Finding Kinship Through Shared Leadership Convening
Boston, Massachusetts 18-19 November 2025
The Finding Kinship Through Shared Leadership Convening, which took place in Boston from 18-19 November, 2025, was a continuation of the Black and Indigenous Futures convening, which took place in 2023 at Emerson College. The convening was produced by HowlRound in collaboration with ArtsEmerson's Black and Indigenous initiative and co-facilitated by Deen Rawlins-Harris and Malia'Kekia Nicolini.
The goals of the 2025 convening:
- Spend intentional, radical time together;
- Be emergent and responsive to what arises in the room;
- Build upon the 2023 work exploring seeds of Black and Indigenous co-leadership and what has grown since;
- Acknowledge that ArtsEmerson and Howlround can act as interventionists without centering ourselves;
- Turn our attention to a Northeast regional, rather than our 2023 national, focus;
- Identify who and what will carry this work forward beyond this convening.
Ronee Penoi addresses the convening attendees. Photo by Lauren Miller.
The gathering began The Gathering: A BBQ-PowWow at Comfort Kitchen, an evening of food, performance, and connection hosted by Comfort Kitchen + Beya Jiménez, ArtsEmerson, and HowlRound Theatre Commons. The menu was designed and prepared by renowned Chef Sherry Pocknett in collaboration with the Comfort Kitchen team.
The full day of convening consisted of group sessions intended to build connection and conversation between participants through activities like journaling, mapping roots, and thoughtful creative practice. In their facilitation style, Deen and Malia'Kekia use elements of play, creativity, and collective creation to encourage participants to share their full selves. Attendees also participated in a learning session with BLIS collective, a "cross-movement Solidarity & Action Hub braiding narratives and growing movements to win policy and shift culture."
Learn More
- Co-Facilitator, Staff, and Participant List
- BBQ-PowWow Agenda
- Convening Agenda
- 2023 Black and Indigenous Futures Convening
- Read the Black and Indigenous Futures Journal Series
- Check out the photos!
About ArtsEmerson + HowlRound Theatre Commons
ArtsEmerson is the professional presenting and producing organization at Emerson College, based in the heart of downtown Boston. Founded in 2010—the year the U.S. Census confirmed there was no single cultural majority in Boston—we set out to foster positive change in this historically segregated city. ArtsEmerson aims to tear down traditional cultural divisions and connect people across difference. In addition to presenting work on stage and screen, ArtsEmerson seeks to advance civic discourse in our city by producing impactful opportunities for conversation and connection.

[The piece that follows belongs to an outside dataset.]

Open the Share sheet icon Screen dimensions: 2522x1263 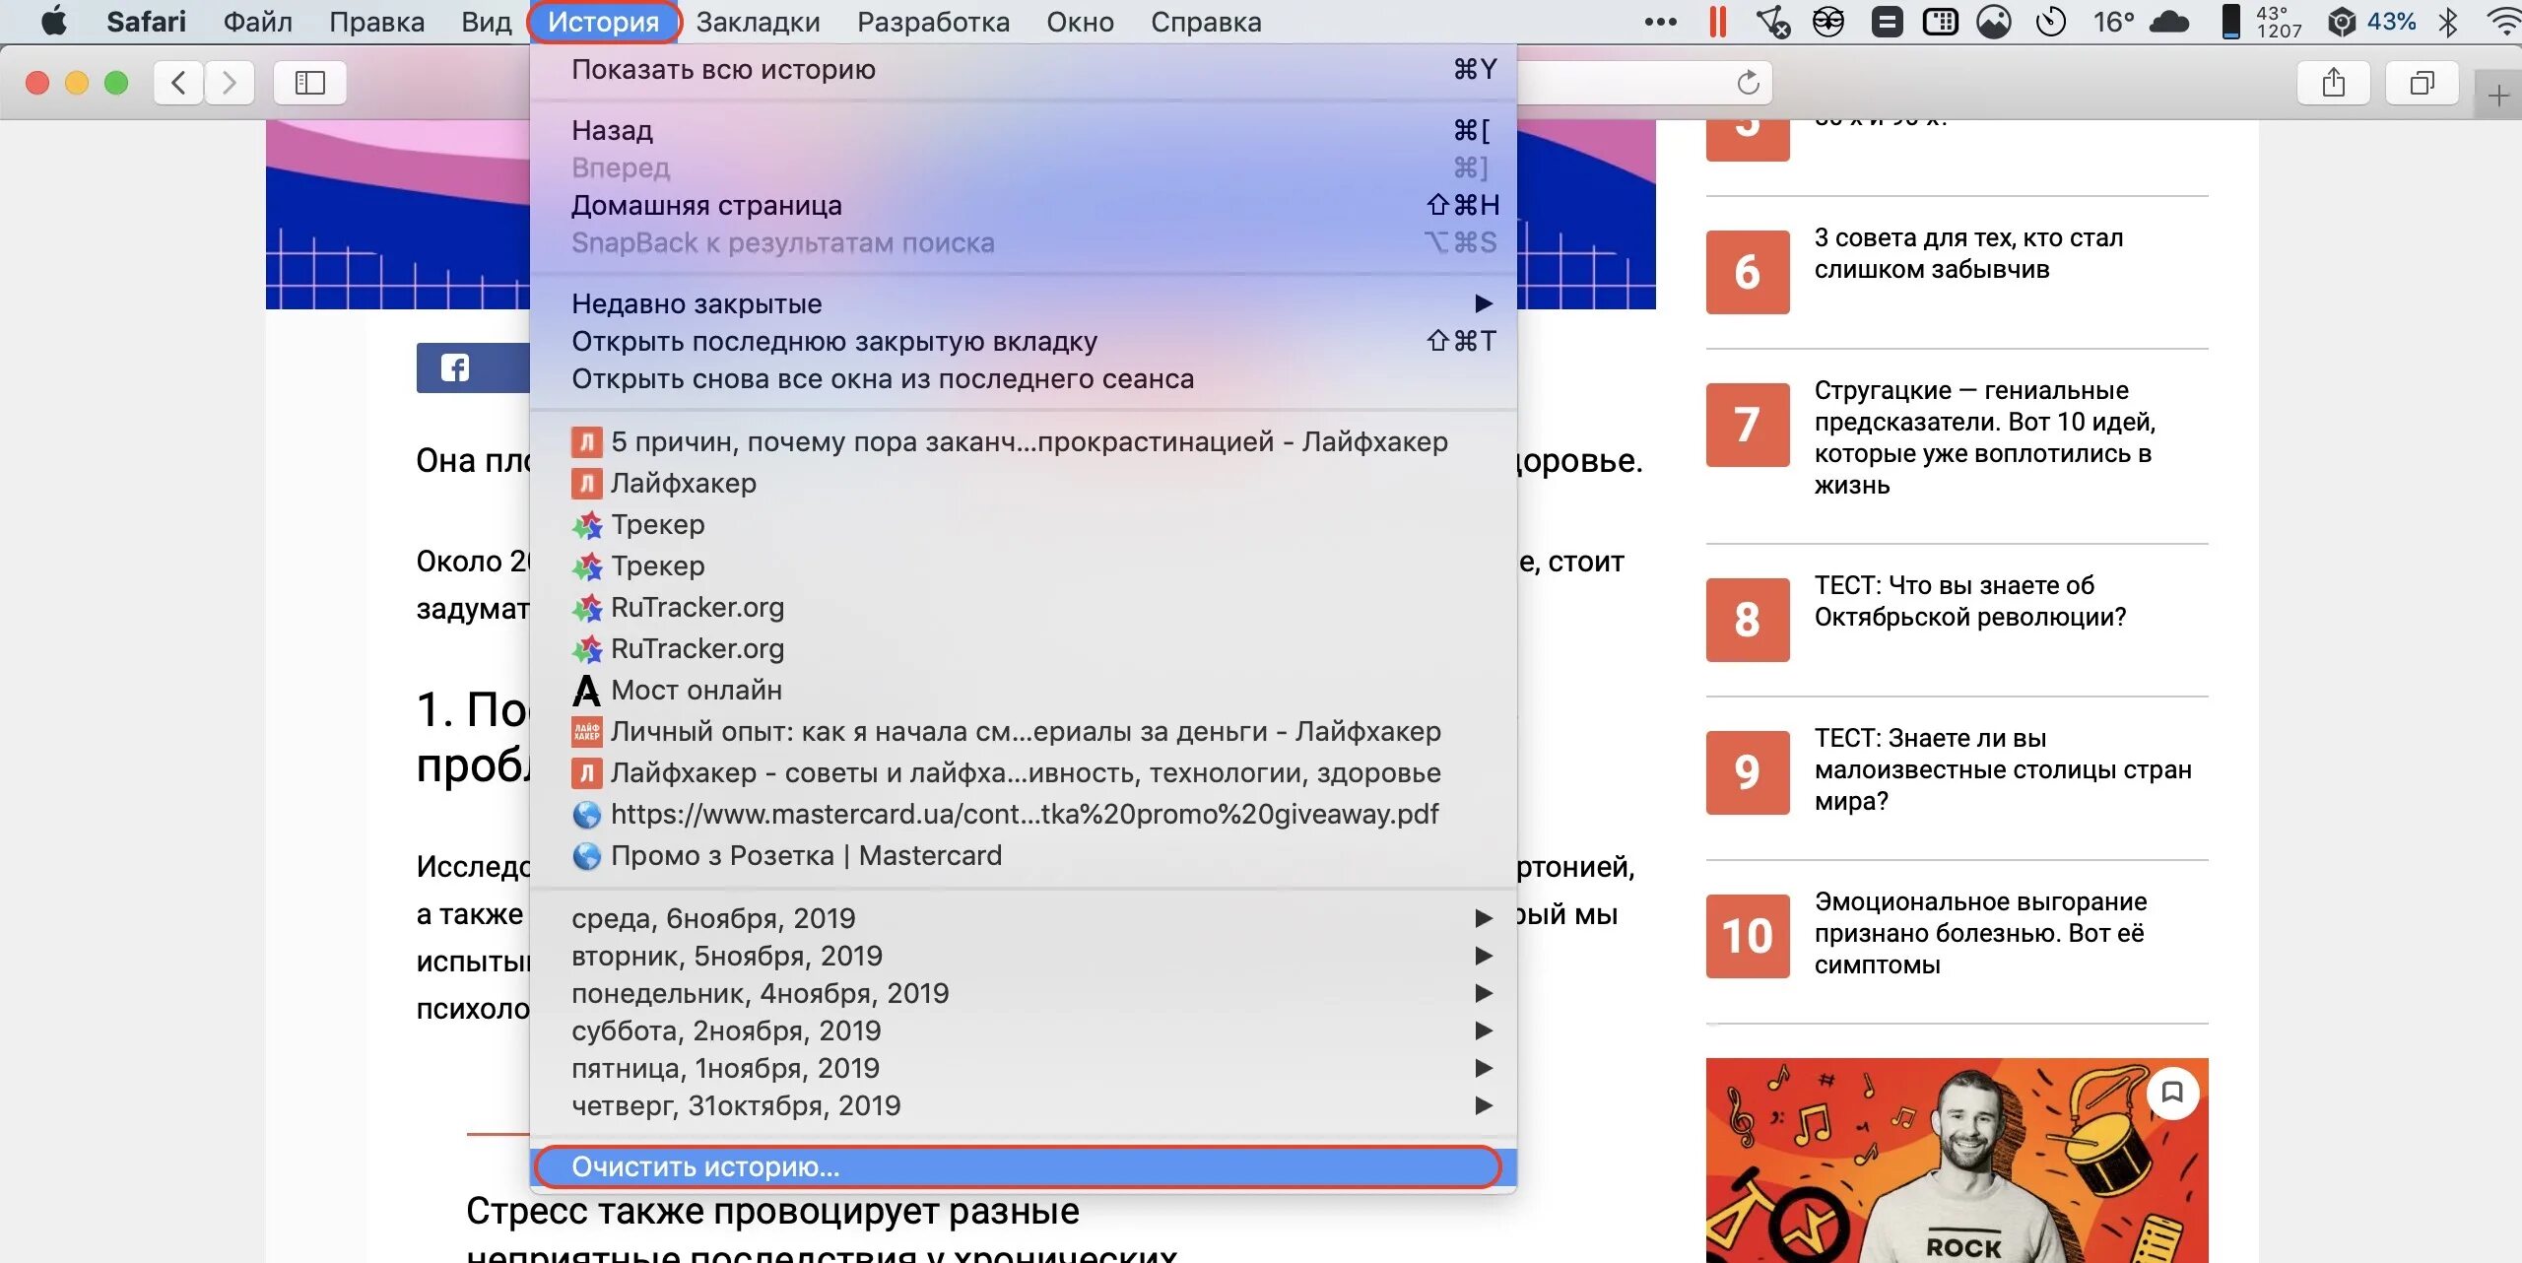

Alongside the leadership team at ArtsEmerson who are championing this gathering with input from the Black and Indigenous Initiative advisory body, this convening was a collaboration between ArtsEmerson and its sister organization in the Office of the Arts, HowlRound Theatre Commons. HowlRound is a free and open platform for theatremakers worldwide that amplifies progressive and disruptive ideas about the art form and facilitates connection between diverse practitioners. HowlRound functions as a knowledge commons, a social structure that invites open participation around shared values. HowlRound regularly produces convenings that bring folx together around critical field issues.